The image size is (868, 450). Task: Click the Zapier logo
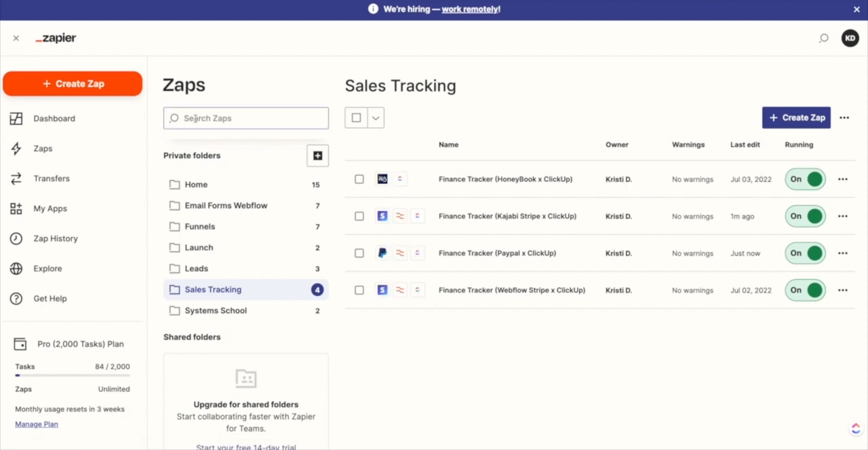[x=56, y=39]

◆ ◆ ◆

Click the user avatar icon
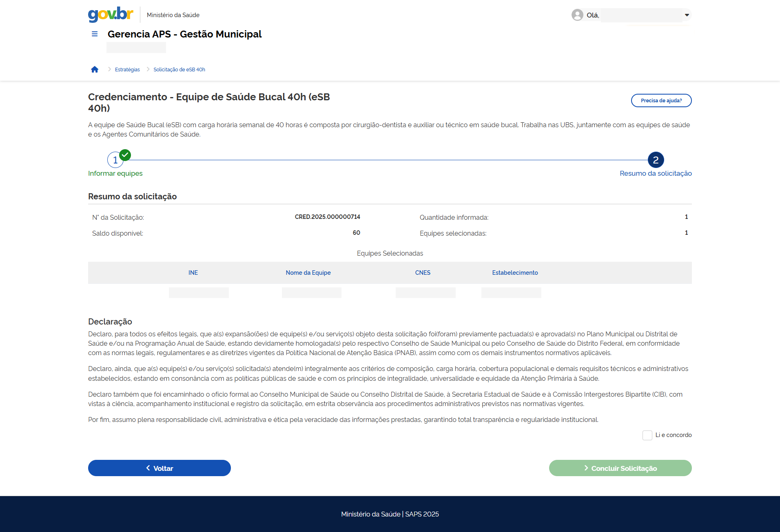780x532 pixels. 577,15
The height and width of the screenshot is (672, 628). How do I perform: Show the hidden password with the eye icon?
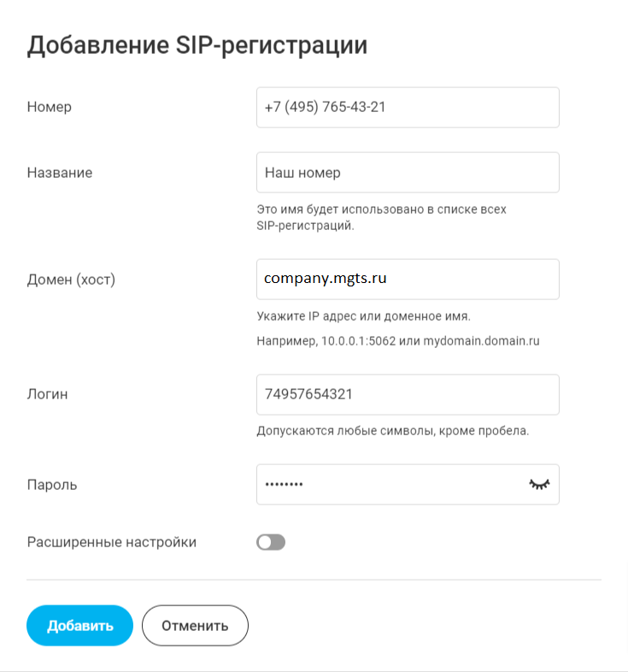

◆ ◆ ◆

*WORK TO BE COMPLETED*.
Above are the records; return the lines in them from the one with "Click the user avatar icon" to the one with "The height and", inclusive, exactly and without images.

*ANSWER SECTION*.
Click the user avatar icon
780x532 pixels. 577,15
The height and width of the screenshot is (672, 628). How do I perform: Show the hidden password with the eye icon?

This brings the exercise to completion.